March 24 – Parliament elects Bhutto assistant Yusuf Raza Gilani as prime minister.

August 7 – Federation tells him to face charge.

August 17 – Coalition says it has completed impeachment charges.

August 18–And he announces his resignation in a televised talk to his nation.

Pervez Musharraf life era after fall from presidency 

July 22, 2009: SC calls to him to protect his actions on November 3, 2007.

July 31, 2009: The top court rules that his decision to impose an emergency, and his PCO were illegal and illegal. The court gives him seven days to respond.

March 24, 2013: The self-exiled former president returns to Pakistan to contest general elections but banned from taking part in the polls.

April 8, 2013: SC order him in the treason case against him.

December 12, 2013: The Special court order him to face treason charges.

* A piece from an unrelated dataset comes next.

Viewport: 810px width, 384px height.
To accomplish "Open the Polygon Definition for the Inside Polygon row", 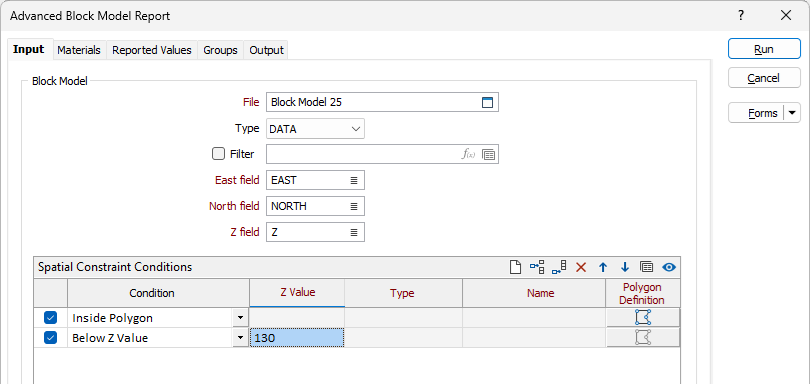I will tap(643, 317).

January 2, 2014: it admits him to a hospital after he suffers heart disease. While on his way to a special court inquiry of the high treason case against him.

March 16, 2016: SC removes his name from the ECL, permitting him to travel abroad for a cure.

November 19, 2019: The special court completes its records in the treason case, saying that it will pass a ruling on November 28.

November 27, 2019: The Islamabad High Court stops special court from announcing decision in the treason case.

December 2019: The special court says it will pass the decision in the case on December 17. He moves the Lahore High Court to stay the trial at the special court.

December 17, 2019: The special court verdicts his to death in the high treason case against him.

Zivaco News

About us

Leverage agile frameworks to provide a robust synopsis for high level overviews. Iterative approaches to corporate strategy foster collaborative thinking to further the overall value proposition. Organically grow the holistic world view of disruptive innovation via workplace diversity and empowerment.